Given request
Copy the listing below, changing every "Locate an element on the screen" to "Find one item on the screen" and leaving all other text as it is.

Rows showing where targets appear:
--------
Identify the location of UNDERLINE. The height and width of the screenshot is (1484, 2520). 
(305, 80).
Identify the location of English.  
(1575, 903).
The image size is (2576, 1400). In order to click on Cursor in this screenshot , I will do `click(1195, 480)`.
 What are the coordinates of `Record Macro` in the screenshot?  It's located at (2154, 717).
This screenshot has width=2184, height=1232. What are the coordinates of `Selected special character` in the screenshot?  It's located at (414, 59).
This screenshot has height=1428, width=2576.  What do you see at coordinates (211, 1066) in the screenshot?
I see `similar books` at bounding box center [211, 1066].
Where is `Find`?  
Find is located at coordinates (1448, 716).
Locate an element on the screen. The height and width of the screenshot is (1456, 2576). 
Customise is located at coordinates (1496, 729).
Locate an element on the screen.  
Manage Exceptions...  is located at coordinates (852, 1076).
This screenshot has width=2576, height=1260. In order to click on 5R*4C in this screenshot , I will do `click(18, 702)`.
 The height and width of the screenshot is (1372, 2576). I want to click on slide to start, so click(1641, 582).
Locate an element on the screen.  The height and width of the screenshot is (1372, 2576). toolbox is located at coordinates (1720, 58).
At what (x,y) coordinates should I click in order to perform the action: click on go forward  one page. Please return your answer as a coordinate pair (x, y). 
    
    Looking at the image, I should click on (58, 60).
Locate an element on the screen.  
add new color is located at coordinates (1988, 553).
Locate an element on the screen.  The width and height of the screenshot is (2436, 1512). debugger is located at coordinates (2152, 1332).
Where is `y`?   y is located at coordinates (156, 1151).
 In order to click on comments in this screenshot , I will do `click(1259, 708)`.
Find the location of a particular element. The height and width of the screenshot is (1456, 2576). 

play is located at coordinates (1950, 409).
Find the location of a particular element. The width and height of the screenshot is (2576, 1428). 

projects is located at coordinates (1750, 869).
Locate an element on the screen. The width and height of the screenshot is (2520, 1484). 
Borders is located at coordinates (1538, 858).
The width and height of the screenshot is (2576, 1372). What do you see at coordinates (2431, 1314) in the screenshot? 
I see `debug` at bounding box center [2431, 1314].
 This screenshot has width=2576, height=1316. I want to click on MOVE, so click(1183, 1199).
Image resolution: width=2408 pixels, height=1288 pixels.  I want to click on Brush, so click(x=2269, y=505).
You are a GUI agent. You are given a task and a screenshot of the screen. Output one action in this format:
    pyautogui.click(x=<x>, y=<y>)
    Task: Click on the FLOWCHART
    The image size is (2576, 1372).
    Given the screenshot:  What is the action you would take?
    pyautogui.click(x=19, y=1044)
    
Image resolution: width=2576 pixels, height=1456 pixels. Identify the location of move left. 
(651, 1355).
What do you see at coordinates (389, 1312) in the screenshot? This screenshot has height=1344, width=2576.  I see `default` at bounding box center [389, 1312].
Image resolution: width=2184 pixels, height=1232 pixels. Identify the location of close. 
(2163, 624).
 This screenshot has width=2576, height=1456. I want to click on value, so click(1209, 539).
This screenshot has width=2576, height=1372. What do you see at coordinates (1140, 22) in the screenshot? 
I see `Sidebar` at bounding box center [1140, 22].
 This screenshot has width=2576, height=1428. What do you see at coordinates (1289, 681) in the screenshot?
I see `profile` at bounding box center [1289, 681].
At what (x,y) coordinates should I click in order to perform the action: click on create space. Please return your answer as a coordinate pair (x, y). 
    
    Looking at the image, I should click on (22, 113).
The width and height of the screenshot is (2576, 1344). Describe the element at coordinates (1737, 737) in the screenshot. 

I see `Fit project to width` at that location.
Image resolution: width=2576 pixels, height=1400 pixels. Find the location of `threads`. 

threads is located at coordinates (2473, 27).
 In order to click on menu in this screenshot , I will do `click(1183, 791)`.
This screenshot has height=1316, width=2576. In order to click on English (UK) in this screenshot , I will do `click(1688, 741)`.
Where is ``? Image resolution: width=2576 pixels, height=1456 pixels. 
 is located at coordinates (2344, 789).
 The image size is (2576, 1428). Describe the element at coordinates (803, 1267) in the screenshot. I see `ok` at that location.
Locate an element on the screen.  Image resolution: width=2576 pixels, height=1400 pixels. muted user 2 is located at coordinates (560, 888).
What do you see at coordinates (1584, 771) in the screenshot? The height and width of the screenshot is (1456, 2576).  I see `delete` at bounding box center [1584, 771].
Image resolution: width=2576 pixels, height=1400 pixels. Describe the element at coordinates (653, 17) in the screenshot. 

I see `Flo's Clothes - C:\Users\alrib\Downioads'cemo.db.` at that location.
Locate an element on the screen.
--------
Complete response
Identify the location of UNDERLINE. The height and width of the screenshot is (1484, 2520). 
(305, 80).
Identify the location of English.  
(1575, 903).
The image size is (2576, 1400). In order to click on Cursor in this screenshot , I will do `click(1195, 480)`.
 What are the coordinates of `Record Macro` in the screenshot?  It's located at (2154, 717).
This screenshot has width=2184, height=1232. What are the coordinates of `Selected special character` in the screenshot?  It's located at (414, 59).
This screenshot has height=1428, width=2576.  What do you see at coordinates (211, 1066) in the screenshot?
I see `similar books` at bounding box center [211, 1066].
Where is `Find`?  
Find is located at coordinates (1448, 716).
Find one item on the screen. The height and width of the screenshot is (1456, 2576). 
Customise is located at coordinates (1496, 729).
Find one item on the screen.  
Manage Exceptions...  is located at coordinates (852, 1076).
This screenshot has width=2576, height=1260. In order to click on 5R*4C in this screenshot , I will do `click(18, 702)`.
 The height and width of the screenshot is (1372, 2576). I want to click on slide to start, so click(1641, 582).
Find one item on the screen.  The height and width of the screenshot is (1372, 2576). toolbox is located at coordinates (1720, 58).
At what (x,y) coordinates should I click in order to perform the action: click on go forward  one page. Please return your answer as a coordinate pair (x, y). 
    
    Looking at the image, I should click on (58, 60).
Find one item on the screen.  
add new color is located at coordinates (1988, 553).
Find one item on the screen.  The width and height of the screenshot is (2436, 1512). debugger is located at coordinates (2152, 1332).
Where is `y`?   y is located at coordinates (156, 1151).
 In order to click on comments in this screenshot , I will do `click(1259, 708)`.
Find the location of a particular element. The height and width of the screenshot is (1456, 2576). 

play is located at coordinates (1950, 409).
Find the location of a particular element. The width and height of the screenshot is (2576, 1428). 

projects is located at coordinates (1750, 869).
Find one item on the screen. The width and height of the screenshot is (2520, 1484). 
Borders is located at coordinates (1538, 858).
The width and height of the screenshot is (2576, 1372). What do you see at coordinates (2431, 1314) in the screenshot? 
I see `debug` at bounding box center [2431, 1314].
 This screenshot has width=2576, height=1316. I want to click on MOVE, so click(1183, 1199).
Image resolution: width=2408 pixels, height=1288 pixels.  I want to click on Brush, so click(x=2269, y=505).
You are a GUI agent. You are given a task and a screenshot of the screen. Output one action in this format:
    pyautogui.click(x=<x>, y=<y>)
    Task: Click on the FLOWCHART
    The image size is (2576, 1372).
    Given the screenshot:  What is the action you would take?
    pyautogui.click(x=19, y=1044)
    
Image resolution: width=2576 pixels, height=1456 pixels. Identify the location of move left. 
(651, 1355).
What do you see at coordinates (389, 1312) in the screenshot? This screenshot has height=1344, width=2576.  I see `default` at bounding box center [389, 1312].
Image resolution: width=2184 pixels, height=1232 pixels. Identify the location of close. 
(2163, 624).
 This screenshot has width=2576, height=1456. I want to click on value, so click(1209, 539).
This screenshot has width=2576, height=1372. What do you see at coordinates (1140, 22) in the screenshot? 
I see `Sidebar` at bounding box center [1140, 22].
 This screenshot has width=2576, height=1428. What do you see at coordinates (1289, 681) in the screenshot?
I see `profile` at bounding box center [1289, 681].
At what (x,y) coordinates should I click in order to perform the action: click on create space. Please return your answer as a coordinate pair (x, y). 
    
    Looking at the image, I should click on (22, 113).
The width and height of the screenshot is (2576, 1344). Describe the element at coordinates (1737, 737) in the screenshot. 

I see `Fit project to width` at that location.
Image resolution: width=2576 pixels, height=1400 pixels. Find the location of `threads`. 

threads is located at coordinates (2473, 27).
 In order to click on menu in this screenshot , I will do `click(1183, 791)`.
This screenshot has height=1316, width=2576. In order to click on English (UK) in this screenshot , I will do `click(1688, 741)`.
Where is ``? Image resolution: width=2576 pixels, height=1456 pixels. 
 is located at coordinates (2344, 789).
 The image size is (2576, 1428). Describe the element at coordinates (803, 1267) in the screenshot. I see `ok` at that location.
Find one item on the screen.  Image resolution: width=2576 pixels, height=1400 pixels. muted user 2 is located at coordinates (560, 888).
What do you see at coordinates (1584, 771) in the screenshot? The height and width of the screenshot is (1456, 2576).  I see `delete` at bounding box center [1584, 771].
Image resolution: width=2576 pixels, height=1400 pixels. Describe the element at coordinates (653, 17) in the screenshot. 

I see `Flo's Clothes - C:\Users\alrib\Downioads'cemo.db.` at that location.
Find one item on the screen.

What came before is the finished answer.